阅读文本
+---+

POJ 1125 Stockbroker Grapevine(最短路&Floyd)

Stockbroker Grapevine http://poj.org/problem?id=1125

Time Limit:  1000MS

Memory Limit: 10000K

Description

Stockbrokers are known to overreact to rumours. You have been contracted to develop a method of spreading disinformation amongst the stockbrokers to give your employer the tactical edge in the stock market. For maximum effect, you have to spread the rumours in the fastest possible way. 

Unfortunately for you, stockbrokers only trust information coming from their "Trusted sources" This means you have to take into account the structure of their contacts when starting a rumour. It takes a certain amount of time for a specific stockbroker to pass the rumour on to each of his colleagues. Your task will be to write a program that tells you which stockbroker to choose as your starting point for the rumour, as well as the time it will take for the rumour to spread throughout the stockbroker community. This duration is measured as the time needed for the last person to receive the information.

Input

Your program will input data for different sets of stockbrokers. Each set starts with a line with the number of stockbrokers. Following this is a line for each stockbroker which contains the number of people who they have contact with, who these people are, and the time taken for them to pass the message to each person. The format of each stockbroker line is as follows: The line starts with the number of contacts (n), followed by n pairs of integers, one pair for each contact. Each pair lists first a number referring to the contact (e.g. a '1' means person number one in the set), followed by the time in minutes taken to pass a message to that person. There are no special punctuation symbols or spacing rules. 

Each person is numbered 1 through to the number of stockbrokers. The time taken to pass the message on will be between 1 and 10 minutes (inclusive), and the number of contacts will range between 0 and one less than the number of stockbrokers. The number of stockbrokers will range from 1 to 100. The input is terminated by a set of stockbrokers containing 0 (zero) people. 

Output

For each set of data, your program must output a single line containing the person who results in the fastest message transmission, and how long before the last person will receive any given message after you give it to this person, measured in integer minutes.

+---+

任务指令
A. 按股票经纪人传谣题的规定，一名经纪人把消息传给一位联系人需要多少分钟？
B. 列出股票经纪人传谣题中单独成行、后面不带数值的全部小节标题。
C. 从股票经纪人传谣题的最后一句之后接着续写。

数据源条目
+---+

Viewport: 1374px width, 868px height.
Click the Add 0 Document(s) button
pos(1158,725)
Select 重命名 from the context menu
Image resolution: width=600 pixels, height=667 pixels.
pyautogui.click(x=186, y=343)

+---+

依次作答
A. 1到10分钟（含两端）。

B. Description、Input、Output

C.
It is possible that your program will receive a network of connections that excludes some persons, i.e. some people may be unreachable. If your program detects such a broken network, simply output the message "disjoint". Note that the time taken to pass the message from person A to person B is not necessarily the same as the time taken to pass it from B to A, if such transmission is possible at all.

Sample Input

3
2 2 4 3 5
2 1 2 3 6
2 1 2 2 2
5
3 4 4 2 8 5 3
1 5 8
4 1 6 4 10 2 7 5 2
0
2 2 5 1 5
0      

Sample Output

3 2
3 10      

学英语=v=： Each person is numbered 1 through to the number of stockbrokers. 

每个人的编号为1至股票经纪人数目。（也就是行数）

思路： 1. 有向图，无自环，使用邻接矩阵存储时间。 2. 由于要算每两点之间的最短路，故使用Floyd算法。 3. 算完后比较一下就行。

完整代码：

/*0ms,204KB*/

#include<cstdio>
#include<cstring>
using namespace std;
const int inf = 1000;//ok

int dist[101][101];
int i, j, k;
int n;//股票经纪人个数
int maxtime, time;

void floyd()
{
	for (k = 1; k <= n; k++)
		for (i = 1; i <= n; i++)
			//注意，只有无向图（双向边权相等）才可以使用for(j=i+1;j<=n;j++)，这是因为无向图的邻接矩阵有对称性
			for (j = 1; j <= n; j++)
				if (i != j && dist[i][j] > dist[i][k] + dist[k][j]) //判断i!=j是因为本题不存在自环
					dist[i][j] = dist[i][k] + dist[k][j];
	int fastest_person;
	time = inf;
	for (i = 1; i <= n; i++)//各通路源点
	{
		maxtime = 0;
		for (j = 1; j <= n; j++)
			if (i != j && dist[i][j] > maxtime)//寻找i到j的最长时间
				maxtime = dist[i][j];
		if (maxtime < time)
		{
			time = maxtime;//寻找所有最长时间中的最短时间
			fastest_person = i;//记录此人
		}
	}
	if (time < inf)
		printf("%d %d\n", fastest_person, time);
	else
		printf("disjoint\n");
}

int main(void)
{
	while (scanf("%d", &n), n)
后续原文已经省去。